In a way, this is how we should hear Jesus’ metrics—this soul screening. His words are not meant to shame us. He is not putting us permanently into the category of either the blessed or the non-blessed. When Jesus says “blessed are you” (green) he wants us to understand that our blessings are not always easy to recognize. We may suffer poverty, hunger, sadness, hatred, and persecution. We may wonder if God has abandoned us. He has not. Even though it may be difficult to see. God still loves us. He is with us. His blessings still flow. When Jesus says “woe to you” (red) he wants us to know he is grieved and saddened by our all-consuming pursuit of material things—riches, food, pleasure, good times, human approval and applause. In the end, those things are not where our blessings come from. We have been looking for happiness in all the wrong places.

In addition to asking the question, “What do Jesus’ words mean?” We should also ask, “What impact does Jesus want to have with his words?” To what end does Jesus say these profound things? He wants us to see the futility of pursuing worldly gain. He wants us to see the blessing of a relationship with him despite this world’s pain. He wants us to see our lives transformed by our new identity as followers of Jesus—those who have been healed in body, spirit, and soul. These words call us to a greater purpose—not to live merely for ourselves but to live for what transcends this world—God himself and his Kingdom. With each “Blessed are you” God draws us near to him. With each “Woe to you” God calls us to let go and surrender those things that will never fulfill.

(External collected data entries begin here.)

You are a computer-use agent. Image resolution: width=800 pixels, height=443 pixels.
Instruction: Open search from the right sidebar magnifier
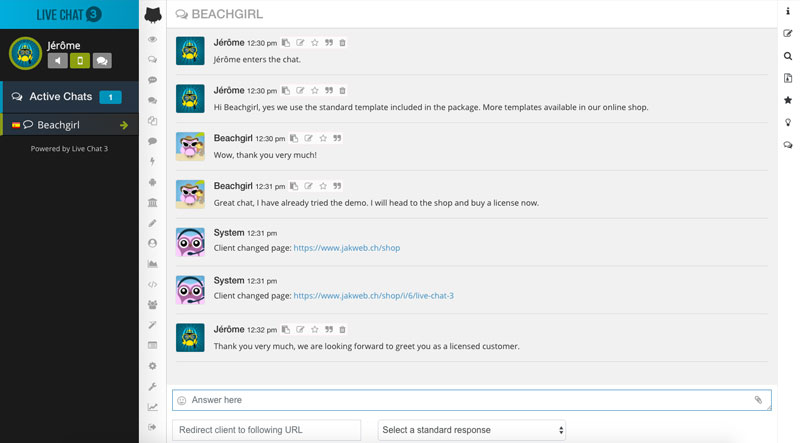[788, 56]
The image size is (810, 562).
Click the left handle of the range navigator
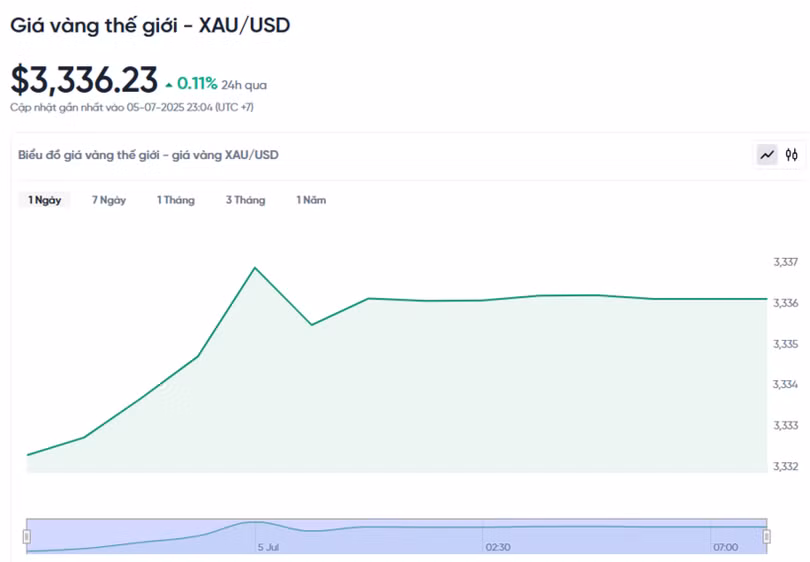click(27, 536)
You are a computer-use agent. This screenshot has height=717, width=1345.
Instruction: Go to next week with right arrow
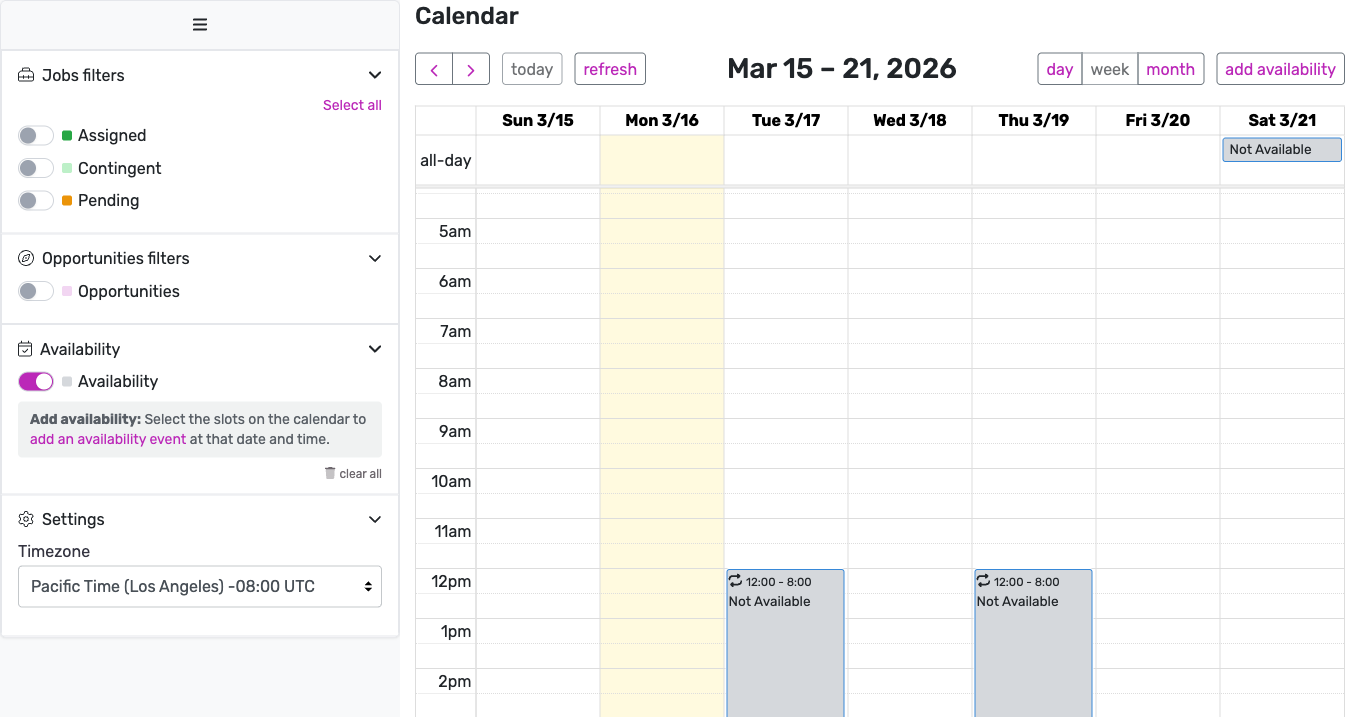pos(470,69)
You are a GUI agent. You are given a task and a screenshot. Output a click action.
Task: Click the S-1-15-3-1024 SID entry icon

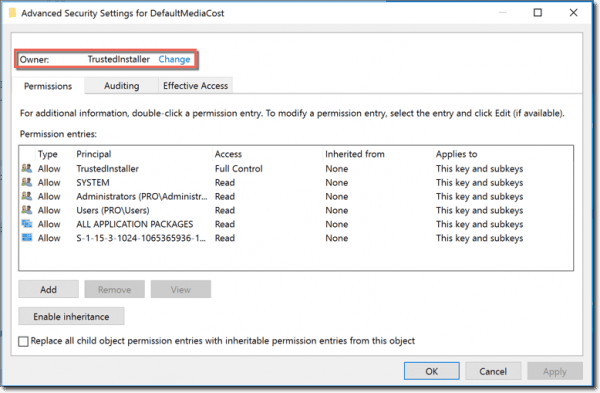27,237
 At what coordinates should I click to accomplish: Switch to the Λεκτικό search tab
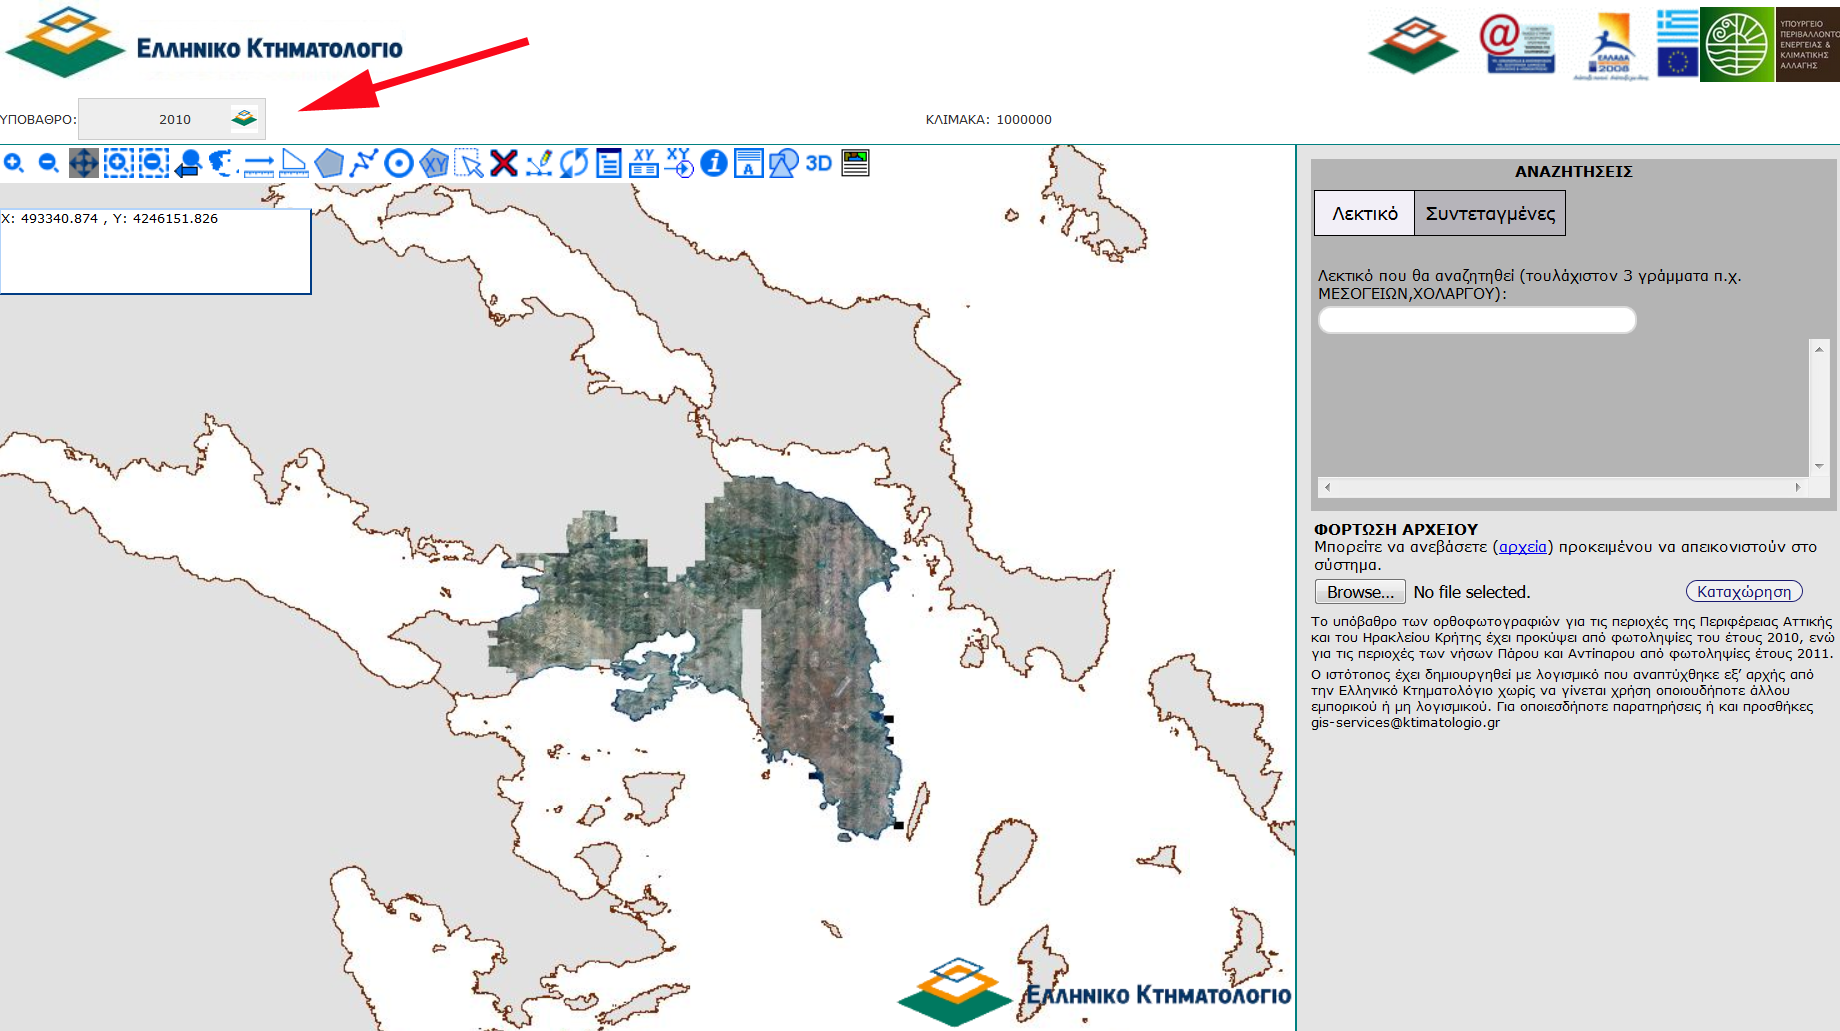[1364, 214]
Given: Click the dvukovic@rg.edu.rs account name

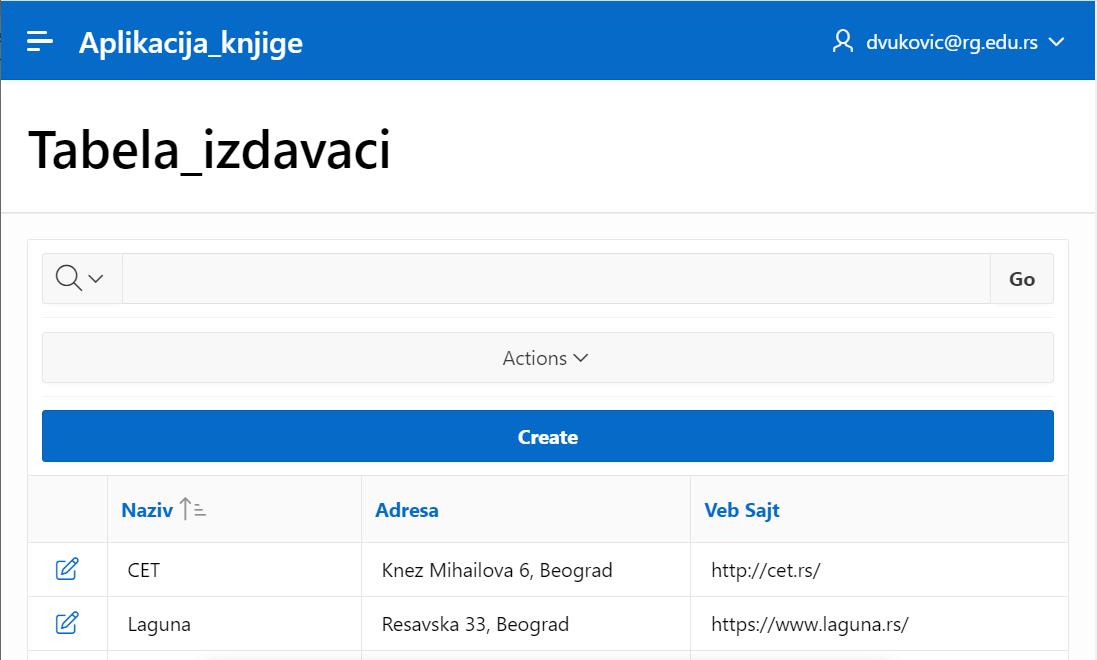Looking at the screenshot, I should [x=951, y=42].
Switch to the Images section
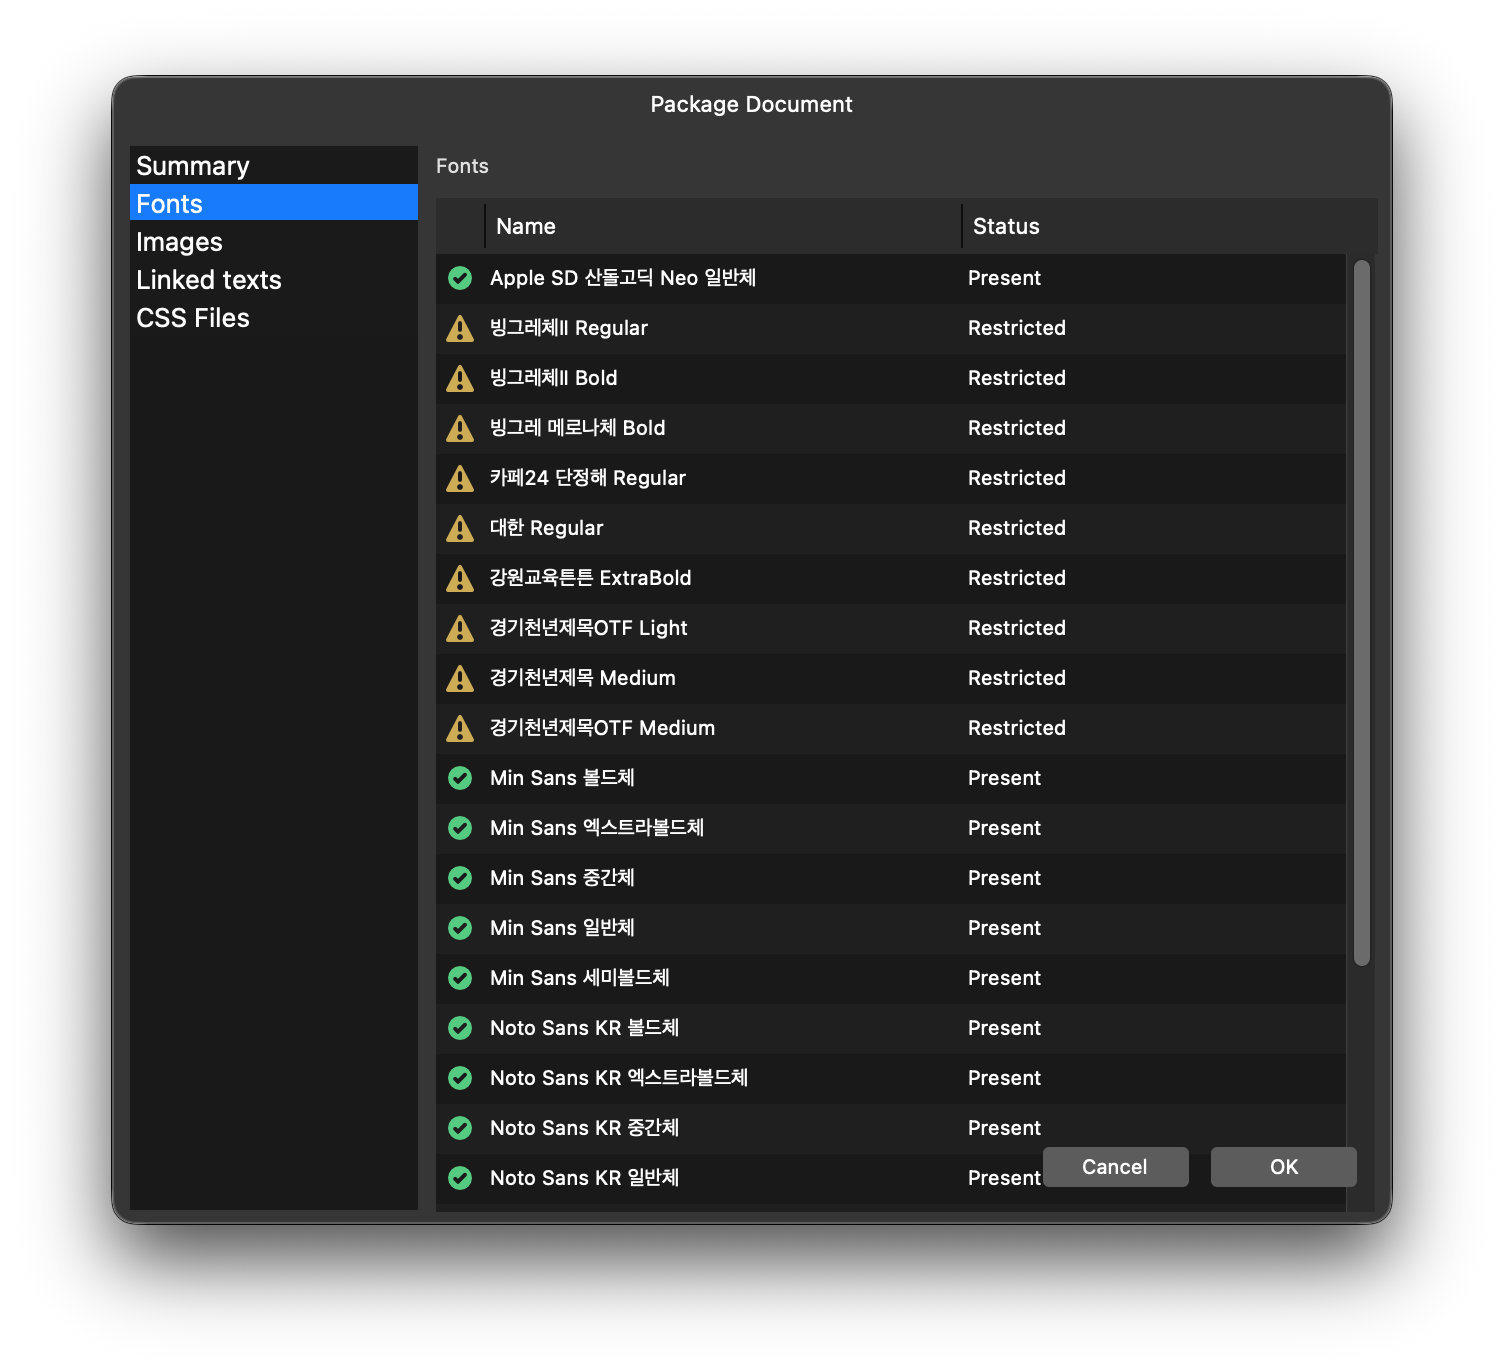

Do we see that God has blessed us even though we may have come up short in the things of this world? Do we see that it saddens God when we put our energy into those things that will pass away? True repentance is a change of mind—a transformation of the way we think—a turning away from a path of meaninglessness and emptiness. It is a turning toward a path of true fulfillment and a relationship with God that makes the things of this world pale in comparison.

We are citizens of the Kingdom of God. God has purchased us not with gold or silver but with his Son’s precious blood on the Cross. We are rich in forgiveness and eternal life. Our inheritance will not pass away. We will never be richer than we are in the love of God so powerfully revealed to us in his son, Jesus Christ. We will be filled with the marriage supper of the Lamb in his kingdom that will have no end. Even today we fill our mouths with the precious Body and Blood of Jesus and feast on his forgiveness and assurance that we are his blessed children. We can laugh and smile in the midst of difficulty. We know that greater is he who is within us than he who is in the world. It may seem like our troubles have the upper hand now but soon God will give us the victory. We rejoice now. We celebrate what God has done for us in his Son, Jesus Christ. Because we are so richly blessed to be his children, to know him, and be known.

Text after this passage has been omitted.